[WHAT YOU WILL DO] Please set out the records below as a numbered list, leaving out any blank lines.

----

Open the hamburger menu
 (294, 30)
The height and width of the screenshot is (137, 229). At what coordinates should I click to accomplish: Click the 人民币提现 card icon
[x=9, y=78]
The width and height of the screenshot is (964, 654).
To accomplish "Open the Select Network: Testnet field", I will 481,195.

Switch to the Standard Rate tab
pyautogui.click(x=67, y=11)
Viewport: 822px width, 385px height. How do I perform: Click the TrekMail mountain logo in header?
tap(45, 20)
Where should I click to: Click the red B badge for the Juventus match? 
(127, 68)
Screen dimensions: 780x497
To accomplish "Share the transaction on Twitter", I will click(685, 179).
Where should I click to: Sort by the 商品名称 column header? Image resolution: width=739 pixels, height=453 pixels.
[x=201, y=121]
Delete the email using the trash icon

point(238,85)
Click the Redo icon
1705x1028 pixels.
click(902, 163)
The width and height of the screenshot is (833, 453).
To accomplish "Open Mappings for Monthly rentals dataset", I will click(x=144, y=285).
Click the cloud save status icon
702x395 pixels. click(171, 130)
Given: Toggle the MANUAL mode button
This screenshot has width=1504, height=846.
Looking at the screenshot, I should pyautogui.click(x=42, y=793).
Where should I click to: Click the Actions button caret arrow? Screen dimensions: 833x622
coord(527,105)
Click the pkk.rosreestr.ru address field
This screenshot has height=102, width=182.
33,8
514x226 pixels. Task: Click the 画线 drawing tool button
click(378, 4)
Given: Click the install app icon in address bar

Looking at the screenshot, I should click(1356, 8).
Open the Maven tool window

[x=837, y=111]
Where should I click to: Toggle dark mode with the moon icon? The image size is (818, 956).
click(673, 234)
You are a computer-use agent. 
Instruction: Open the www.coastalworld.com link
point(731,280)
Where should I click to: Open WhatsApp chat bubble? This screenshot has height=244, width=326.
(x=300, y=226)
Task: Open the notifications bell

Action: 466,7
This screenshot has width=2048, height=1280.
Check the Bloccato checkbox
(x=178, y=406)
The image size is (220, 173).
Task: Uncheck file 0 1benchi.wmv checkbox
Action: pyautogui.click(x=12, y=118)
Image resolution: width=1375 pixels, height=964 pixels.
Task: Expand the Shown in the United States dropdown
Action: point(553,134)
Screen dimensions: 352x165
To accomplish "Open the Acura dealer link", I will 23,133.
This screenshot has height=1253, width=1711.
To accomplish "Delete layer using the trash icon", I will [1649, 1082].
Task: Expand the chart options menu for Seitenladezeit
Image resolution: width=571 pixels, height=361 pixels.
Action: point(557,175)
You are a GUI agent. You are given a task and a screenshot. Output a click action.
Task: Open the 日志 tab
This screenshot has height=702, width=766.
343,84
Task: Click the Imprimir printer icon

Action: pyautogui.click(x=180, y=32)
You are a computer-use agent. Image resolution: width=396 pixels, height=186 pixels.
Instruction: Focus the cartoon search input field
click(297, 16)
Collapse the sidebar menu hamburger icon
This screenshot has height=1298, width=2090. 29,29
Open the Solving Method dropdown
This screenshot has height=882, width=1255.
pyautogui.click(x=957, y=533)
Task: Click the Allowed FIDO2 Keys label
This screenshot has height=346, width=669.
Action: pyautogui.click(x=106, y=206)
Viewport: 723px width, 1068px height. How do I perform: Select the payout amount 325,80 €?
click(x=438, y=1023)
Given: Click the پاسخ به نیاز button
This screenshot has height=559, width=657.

----

[ANSWER FOR THIS EXERCISE]
1. Open the hamburger menu
2.  (294, 30)
3. The height and width of the screenshot is (137, 229). At what coordinates should I click to accomplish: Click the 人民币提现 card icon
4. [x=9, y=78]
5. The width and height of the screenshot is (964, 654).
6. To accomplish "Open the Select Network: Testnet field", I will 481,195.
7. Switch to the Standard Rate tab
8. pyautogui.click(x=67, y=11)
9. Viewport: 822px width, 385px height. How do I perform: Click the TrekMail mountain logo in header?
10. tap(45, 20)
11. Where should I click to: Click the red B badge for the Juventus match? 
12. (127, 68)
13. Screen dimensions: 780x497
14. To accomplish "Share the transaction on Twitter", I will click(685, 179).
15. Where should I click to: Sort by the 商品名称 column header? Image resolution: width=739 pixels, height=453 pixels.
16. [x=201, y=121]
17. Delete the email using the trash icon
18. point(238,85)
19. Click the Redo icon
20. 1705x1028 pixels.
21. click(902, 163)
22. The width and height of the screenshot is (833, 453).
23. To accomplish "Open Mappings for Monthly rentals dataset", I will click(x=144, y=285).
24. Click the cloud save status icon
25. 702x395 pixels. click(171, 130)
26. Given: Toggle the MANUAL mode button
27. This screenshot has width=1504, height=846.
28. Looking at the screenshot, I should pyautogui.click(x=42, y=793).
29. Where should I click to: Click the Actions button caret arrow? Screen dimensions: 833x622
30. coord(527,105)
31. Click the pkk.rosreestr.ru address field
32. This screenshot has height=102, width=182.
33. 33,8
34. 514x226 pixels. Task: Click the 画线 drawing tool button
35. click(378, 4)
36. Given: Click the install app icon in address bar
37. Looking at the screenshot, I should click(1356, 8).
38. Open the Maven tool window
39. [x=837, y=111]
40. Where should I click to: Toggle dark mode with the moon icon? The image size is (818, 956).
41. click(673, 234)
42. You are a computer-use agent. 
43. Instruction: Open the www.coastalworld.com link
44. point(731,280)
45. Where should I click to: Open WhatsApp chat bubble? This screenshot has height=244, width=326.
46. (x=300, y=226)
47. Task: Open the notifications bell
48. Action: 466,7
49. This screenshot has width=2048, height=1280.
50. Check the Bloccato checkbox
51. (x=178, y=406)
52. The image size is (220, 173).
53. Task: Uncheck file 0 1benchi.wmv checkbox
54. Action: pyautogui.click(x=12, y=118)
55. Image resolution: width=1375 pixels, height=964 pixels.
56. Task: Expand the Shown in the United States dropdown
57. Action: point(553,134)
58. Screen dimensions: 352x165
59. To accomplish "Open the Acura dealer link", I will 23,133.
60. This screenshot has height=1253, width=1711.
61. To accomplish "Delete layer using the trash icon", I will [1649, 1082].
62. Task: Expand the chart options menu for Seitenladezeit
63. Image resolution: width=571 pixels, height=361 pixels.
64. Action: point(557,175)
65. You are a GUI agent. You are given a task and a screenshot. Output a click action.
66. Task: Open the 日志 tab
67. This screenshot has height=702, width=766.
68. 343,84
69. Task: Click the Imprimir printer icon
70. Action: pyautogui.click(x=180, y=32)
71. You are a computer-use agent. Image resolution: width=396 pixels, height=186 pixels.
72. Instruction: Focus the cartoon search input field
73. click(297, 16)
74. Collapse the sidebar menu hamburger icon
75. This screenshot has height=1298, width=2090. 29,29
76. Open the Solving Method dropdown
77. This screenshot has height=882, width=1255.
78. pyautogui.click(x=957, y=533)
79. Task: Click the Allowed FIDO2 Keys label
80. This screenshot has height=346, width=669.
81. Action: pyautogui.click(x=106, y=206)
82. Viewport: 723px width, 1068px height. How do I perform: Select the payout amount 325,80 €?
83. click(x=438, y=1023)
84. Given: Click the پاسخ به نیاز button
85. This screenshot has height=559, width=657.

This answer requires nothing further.